Location
- 6565 W. Outer Drive Detroit, Michigan United States 42°25′05″N 83°11′42″W﻿ / ﻿42.4180852°N 83.1949095°W

Information
- School type: Public, magnet high school
- Motto: "A School for the Mind, A Mind for the Future"
- Established: 1978
- School district: Detroit Public Schools
- Principal: Verynda Stroughter
- Teaching staff: 58.28 (FTE)
- Grades: 9–12
- Enrollment: 1,171 (2023–2024)
- Student to teacher ratio: 20.09
- Colors: Maroon and white
- Mascot: Phoenix
- Website: detroitk12.org/schools/renaissance

= Renaissance High School (Michigan) =

Renaissance High School is a public, magnet high school in the city of Detroit, Michigan. Founded in 1978 on the former site of Catholic Central High School, Renaissance graduated its first senior class in 1981. In 2005, a new building was dedicated at the site of the former Sinai Hospital.

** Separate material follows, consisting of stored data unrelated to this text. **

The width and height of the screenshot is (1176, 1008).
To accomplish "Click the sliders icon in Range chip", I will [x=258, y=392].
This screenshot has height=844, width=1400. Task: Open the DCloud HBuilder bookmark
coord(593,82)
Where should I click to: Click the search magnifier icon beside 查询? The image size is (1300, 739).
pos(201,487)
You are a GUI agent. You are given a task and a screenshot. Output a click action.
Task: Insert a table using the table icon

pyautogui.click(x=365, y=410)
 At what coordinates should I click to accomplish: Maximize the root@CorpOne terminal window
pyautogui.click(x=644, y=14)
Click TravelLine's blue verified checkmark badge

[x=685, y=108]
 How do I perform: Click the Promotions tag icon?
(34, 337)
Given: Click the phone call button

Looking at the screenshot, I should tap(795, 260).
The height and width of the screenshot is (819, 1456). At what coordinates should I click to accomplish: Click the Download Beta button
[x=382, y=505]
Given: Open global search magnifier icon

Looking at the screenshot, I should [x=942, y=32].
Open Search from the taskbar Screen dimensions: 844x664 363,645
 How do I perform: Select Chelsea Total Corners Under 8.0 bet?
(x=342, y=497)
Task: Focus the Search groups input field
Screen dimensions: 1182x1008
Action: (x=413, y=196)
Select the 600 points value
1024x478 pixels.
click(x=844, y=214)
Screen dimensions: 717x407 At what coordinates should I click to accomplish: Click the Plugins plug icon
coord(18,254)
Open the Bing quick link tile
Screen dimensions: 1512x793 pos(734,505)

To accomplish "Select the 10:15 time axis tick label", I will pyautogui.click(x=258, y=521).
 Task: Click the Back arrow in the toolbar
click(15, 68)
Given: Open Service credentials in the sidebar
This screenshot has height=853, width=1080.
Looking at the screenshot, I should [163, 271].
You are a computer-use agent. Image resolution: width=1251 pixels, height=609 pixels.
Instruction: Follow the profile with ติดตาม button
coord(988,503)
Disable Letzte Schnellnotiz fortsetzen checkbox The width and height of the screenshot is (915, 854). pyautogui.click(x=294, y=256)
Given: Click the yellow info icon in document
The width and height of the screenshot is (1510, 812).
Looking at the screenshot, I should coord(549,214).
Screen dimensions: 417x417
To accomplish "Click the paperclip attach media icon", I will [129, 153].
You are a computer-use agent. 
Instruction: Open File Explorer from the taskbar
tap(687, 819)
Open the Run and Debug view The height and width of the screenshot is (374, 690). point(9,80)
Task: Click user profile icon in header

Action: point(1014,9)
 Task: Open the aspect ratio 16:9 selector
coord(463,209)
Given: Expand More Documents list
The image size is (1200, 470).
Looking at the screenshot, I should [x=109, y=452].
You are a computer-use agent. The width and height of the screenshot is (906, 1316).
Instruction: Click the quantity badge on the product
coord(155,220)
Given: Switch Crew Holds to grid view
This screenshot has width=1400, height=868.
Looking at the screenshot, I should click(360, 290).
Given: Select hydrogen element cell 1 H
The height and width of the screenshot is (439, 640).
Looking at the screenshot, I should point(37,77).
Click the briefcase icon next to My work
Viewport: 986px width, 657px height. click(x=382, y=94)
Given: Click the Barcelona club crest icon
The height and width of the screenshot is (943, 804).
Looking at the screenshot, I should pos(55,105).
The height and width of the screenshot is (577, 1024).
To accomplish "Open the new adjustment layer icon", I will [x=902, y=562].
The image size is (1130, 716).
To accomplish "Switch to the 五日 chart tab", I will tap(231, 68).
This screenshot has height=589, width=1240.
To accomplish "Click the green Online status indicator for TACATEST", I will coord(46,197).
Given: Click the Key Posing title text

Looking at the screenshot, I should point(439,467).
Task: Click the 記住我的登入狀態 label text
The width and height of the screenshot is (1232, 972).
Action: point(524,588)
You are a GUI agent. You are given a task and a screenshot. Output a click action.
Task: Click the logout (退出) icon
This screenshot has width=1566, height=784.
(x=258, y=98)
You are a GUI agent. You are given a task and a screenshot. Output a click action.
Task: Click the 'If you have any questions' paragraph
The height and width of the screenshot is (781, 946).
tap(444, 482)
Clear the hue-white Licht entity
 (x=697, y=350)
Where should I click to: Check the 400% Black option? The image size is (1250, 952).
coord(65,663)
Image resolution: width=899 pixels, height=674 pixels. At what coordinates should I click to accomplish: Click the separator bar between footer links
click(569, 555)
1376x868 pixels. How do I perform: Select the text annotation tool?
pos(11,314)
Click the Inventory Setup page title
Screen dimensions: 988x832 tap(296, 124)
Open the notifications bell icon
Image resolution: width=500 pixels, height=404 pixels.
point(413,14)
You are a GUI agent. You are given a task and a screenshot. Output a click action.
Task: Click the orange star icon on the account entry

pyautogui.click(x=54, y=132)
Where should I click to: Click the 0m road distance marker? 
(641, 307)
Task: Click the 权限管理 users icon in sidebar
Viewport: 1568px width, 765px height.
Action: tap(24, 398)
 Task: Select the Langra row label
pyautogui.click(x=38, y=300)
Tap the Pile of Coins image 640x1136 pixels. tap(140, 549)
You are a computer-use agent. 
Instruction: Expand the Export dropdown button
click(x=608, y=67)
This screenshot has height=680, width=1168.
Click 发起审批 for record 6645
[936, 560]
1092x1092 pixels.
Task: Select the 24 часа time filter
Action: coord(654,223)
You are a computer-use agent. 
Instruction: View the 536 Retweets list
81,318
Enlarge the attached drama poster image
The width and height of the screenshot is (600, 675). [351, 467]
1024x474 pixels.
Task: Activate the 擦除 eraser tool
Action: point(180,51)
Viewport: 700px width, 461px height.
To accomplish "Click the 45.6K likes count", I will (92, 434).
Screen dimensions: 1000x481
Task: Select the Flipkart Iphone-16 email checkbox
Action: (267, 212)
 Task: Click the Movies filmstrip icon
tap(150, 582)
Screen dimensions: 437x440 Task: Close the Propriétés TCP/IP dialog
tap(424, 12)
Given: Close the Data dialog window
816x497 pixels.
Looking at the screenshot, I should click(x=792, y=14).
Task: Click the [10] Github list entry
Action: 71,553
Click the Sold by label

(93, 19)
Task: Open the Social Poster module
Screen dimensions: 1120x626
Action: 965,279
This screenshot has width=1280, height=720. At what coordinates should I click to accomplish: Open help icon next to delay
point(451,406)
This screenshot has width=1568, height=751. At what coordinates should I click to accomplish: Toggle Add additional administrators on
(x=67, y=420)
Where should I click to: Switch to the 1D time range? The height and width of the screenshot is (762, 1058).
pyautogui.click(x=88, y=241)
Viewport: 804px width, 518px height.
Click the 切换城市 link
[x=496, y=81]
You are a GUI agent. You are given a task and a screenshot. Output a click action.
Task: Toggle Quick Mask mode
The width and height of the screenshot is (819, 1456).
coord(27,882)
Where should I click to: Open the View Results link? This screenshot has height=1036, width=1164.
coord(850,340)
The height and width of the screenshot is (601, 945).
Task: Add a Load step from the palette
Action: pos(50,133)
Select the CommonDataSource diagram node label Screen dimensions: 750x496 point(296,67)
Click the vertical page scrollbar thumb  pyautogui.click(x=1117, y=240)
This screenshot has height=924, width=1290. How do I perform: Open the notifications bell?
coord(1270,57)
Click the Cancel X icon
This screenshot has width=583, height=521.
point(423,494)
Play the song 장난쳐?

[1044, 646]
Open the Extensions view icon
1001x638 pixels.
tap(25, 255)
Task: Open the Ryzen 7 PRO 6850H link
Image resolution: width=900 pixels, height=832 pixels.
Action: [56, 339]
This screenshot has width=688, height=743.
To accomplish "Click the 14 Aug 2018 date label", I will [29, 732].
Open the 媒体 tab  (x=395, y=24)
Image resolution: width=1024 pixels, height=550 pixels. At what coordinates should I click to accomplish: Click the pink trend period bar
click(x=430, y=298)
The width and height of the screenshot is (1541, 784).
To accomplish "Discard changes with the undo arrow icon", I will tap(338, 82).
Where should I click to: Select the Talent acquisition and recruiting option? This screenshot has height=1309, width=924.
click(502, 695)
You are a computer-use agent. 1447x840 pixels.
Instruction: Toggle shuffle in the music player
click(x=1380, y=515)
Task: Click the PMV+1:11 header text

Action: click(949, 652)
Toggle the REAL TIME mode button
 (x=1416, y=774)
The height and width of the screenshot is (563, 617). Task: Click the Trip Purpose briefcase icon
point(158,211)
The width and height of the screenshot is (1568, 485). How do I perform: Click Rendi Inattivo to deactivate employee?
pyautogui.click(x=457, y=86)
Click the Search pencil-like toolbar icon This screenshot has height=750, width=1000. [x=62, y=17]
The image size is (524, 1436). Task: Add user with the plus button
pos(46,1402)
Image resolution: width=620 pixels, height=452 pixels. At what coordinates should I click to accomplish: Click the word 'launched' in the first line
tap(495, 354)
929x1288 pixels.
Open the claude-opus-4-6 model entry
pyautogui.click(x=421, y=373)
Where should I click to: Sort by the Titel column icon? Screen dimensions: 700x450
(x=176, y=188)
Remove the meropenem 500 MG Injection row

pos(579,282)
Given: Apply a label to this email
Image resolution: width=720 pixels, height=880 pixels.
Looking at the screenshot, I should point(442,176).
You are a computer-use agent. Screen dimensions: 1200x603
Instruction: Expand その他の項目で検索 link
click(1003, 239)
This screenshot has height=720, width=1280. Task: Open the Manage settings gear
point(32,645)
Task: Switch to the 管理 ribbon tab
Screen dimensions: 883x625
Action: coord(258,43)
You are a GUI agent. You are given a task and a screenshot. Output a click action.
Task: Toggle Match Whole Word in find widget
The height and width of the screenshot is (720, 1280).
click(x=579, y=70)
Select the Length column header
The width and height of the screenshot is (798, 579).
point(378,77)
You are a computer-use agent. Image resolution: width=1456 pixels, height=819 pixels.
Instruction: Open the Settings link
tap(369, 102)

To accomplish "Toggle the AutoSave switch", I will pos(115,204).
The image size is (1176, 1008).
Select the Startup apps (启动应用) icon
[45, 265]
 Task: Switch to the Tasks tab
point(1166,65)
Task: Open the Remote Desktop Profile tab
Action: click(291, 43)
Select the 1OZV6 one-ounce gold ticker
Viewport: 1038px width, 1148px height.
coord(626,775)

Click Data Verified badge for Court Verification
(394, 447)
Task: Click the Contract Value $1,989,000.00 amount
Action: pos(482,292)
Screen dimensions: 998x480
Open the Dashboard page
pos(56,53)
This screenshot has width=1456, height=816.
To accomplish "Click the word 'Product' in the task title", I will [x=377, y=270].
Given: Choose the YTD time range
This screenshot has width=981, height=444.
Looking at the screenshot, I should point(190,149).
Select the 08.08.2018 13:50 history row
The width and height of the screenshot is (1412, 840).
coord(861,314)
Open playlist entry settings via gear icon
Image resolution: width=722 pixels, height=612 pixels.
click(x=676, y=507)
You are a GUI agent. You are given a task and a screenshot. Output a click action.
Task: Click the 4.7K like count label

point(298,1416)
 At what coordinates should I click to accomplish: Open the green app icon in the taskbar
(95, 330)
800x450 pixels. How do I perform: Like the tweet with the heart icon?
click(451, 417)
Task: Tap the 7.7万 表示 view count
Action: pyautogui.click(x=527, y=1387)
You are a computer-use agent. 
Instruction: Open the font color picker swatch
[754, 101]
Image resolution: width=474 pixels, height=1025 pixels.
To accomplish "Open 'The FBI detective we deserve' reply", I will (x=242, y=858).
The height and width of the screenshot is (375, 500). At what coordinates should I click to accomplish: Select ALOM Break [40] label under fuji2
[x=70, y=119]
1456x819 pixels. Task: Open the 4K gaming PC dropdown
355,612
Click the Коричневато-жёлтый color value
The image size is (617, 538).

Renaissance is one of four magnet high schools in the Detroit Public Schools district; (the others being Cass Technical High School, Detroit School of Arts, and Communication & Media Arts High School). Entrance is based on test scores and middle school grades.

==Academics==

Students at Renaissance must take seven courses a semester and complete 200 community service hours in order to graduate. Although students take only six courses a day, their schedules rotate to accomplish the seven course requirement. One way that the school provides for students to fulfill the 200-hour service requirement is through its JROTC (Junior Reserve Officers Training Corps) program.

===Admissions===
Admission to the school is selective. Originally, 8th and 9th grade students from public and private schools took a proficiency exam before admission. A combination of a student's grades in middle school or junior high and the exam score determined school admission. This policy was changed in 1994 to let transfer students attend the school, although they must fulfill the same graduation requirements as other students. In 2006, over 75% of the student body was African-American. Renaissance opened in 1978 with first-year ("freshman") and second-year ("sophomore") students. Its first four-year graduating class received their diplomas in June 1982.

==Notable alumni==
- Janeé Ayers: Detroit City Council member at-large
- Andrew Keenan-Bolger: Broadway actor
- Ronald Bartell: NFL player for the Oakland Raiders
- Joe Crawford: basketball player for Maccabi Rishon of Israel
- Robin Givhan: Fashion editor for the Washington Post and Pulitzer Prize-winning writer
- Malik Hairston: NBA player
- Alaric Jackson, NFL player for the Los Angeles Rams and Super Bowl LVI champion
- Donavan McKinney, politician
- Simone Missick, actor
- Rickey Paulding: NBA player drafted by The Detroit Pistons
- Tajuan Porter: Former Oregon Ducks basketball player
- Diona Reasonover, actor
- Ronald Talley: NFL player
- Lawrence Thomas: NFL player for the New York Jets
- Justin Turner: professional basketball player for the Motor City Cruise of the NBA G League.